A well-executed deadlift will hit your hamstrings, glutes, quads, major back muscles (spinal erectors, trapsand lats) and core. However, technique and proper form is EVERYTHING.

If done incorrectly, deadlifting can lead to injuries that will significantly stall your workouts.

But that doesn’t mean they’re just for serious weightlifters. Beginners can get huge benefits from deadlifting too. And girls, they ain’t just for guys either.

Deadlifts are an awesome compound exercise that can help build up your strength fast.

All you need to do is fine-tune your form and you’ll be lifting like a pro in no time.


Before we launch into the nuts and bolts, here’s some of the things you definitely don’t want to be getting wrong when performing your deadlift.


A hunched back:

To protect your back, always aim to keep a strong and straight spine throughout the exercise. No arching.

Same goes for the shoulders. No hunching forward when pulling upwards, but also no pulling your shoulders back and puffing out the chest when at the top of a deadlift.

To help with this, keep your abs tight and remember your spine and shoulders should stay neutral the entire time.

Being too far from the bar:

This is all down to set up.

Not keeping the bar close to the body will make the lift a whole lot harder, plus put you at risk of hurting yourself.

You should start with your feet shoulder-width apart and the bar directly over your shoe laces.

As you lift, aim to keep the bar as close to your shins as possible until you reach the knee. From there, the bar should travel in a straight line upwards until you reach a standing position.

Pulling with your upper body:

When lifting the bar, all your strength should come from driving up through your lower body.

What you’re NOT meant to do is pull on the bar using your arms and back. That’s when you’ll screw up your form.

The drive needs to start in your heels, move to your hamstrings and glutes, and then finish by pushing your hips forward to complete the move.

Over-thrusting your hips:

When you’ve got to the standing position, or ‘lockout’ as it’s commonly known, give your glutes a good squeeze but DO NOT thrust your hips forward.
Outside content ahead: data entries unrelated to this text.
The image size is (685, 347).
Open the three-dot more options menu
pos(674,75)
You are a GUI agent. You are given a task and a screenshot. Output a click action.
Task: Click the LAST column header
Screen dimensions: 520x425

If you’re over-thrusting, you are arching your lower back at the end of the movement.

Not a good idea when you’ve got all that weight in your hands.

Dropping the bar:

Now, what goes up, must come down. In exactly the same way!

Start lowering by pushing your butt back – much like a squat – and follow the same straight line down the body, and down the shins.

Dropping the bar is a cop out and means you’re only doing half the exercise.

It’s also dangerous and a big no no in gym etiquette which makes the gym shake (and our offices upstairs – just FYI).


Now to put it all together, watch our lovely PT, Lilly Simony, talk you through step by step how to deadlift like a pro:


The set up:

  • “It’s important that you get in the right position to begin with – that’s with your feet shoulder-width apart and the bar directly over the centre of each foot.”
  • “Keep your back straight, and make sure everything’s TIGHT and ready to go!”

The lift:

  • “Pick the bar up with straight arms, just outside of your knees.”
  • “The bar should travel directly up your body in a straight line to the top of the movement.”
  • “Push through your heels, and once the bar is at knee height, activate your glutes to bring the bar up to lockout.”

The lower:

  • “Don’t just drop the bar or slide it down awkwardly, it should go down in the same way it went up.”
  • “On the way down, again push the hips back and make sure the bar is travelling in a straight line downwards.”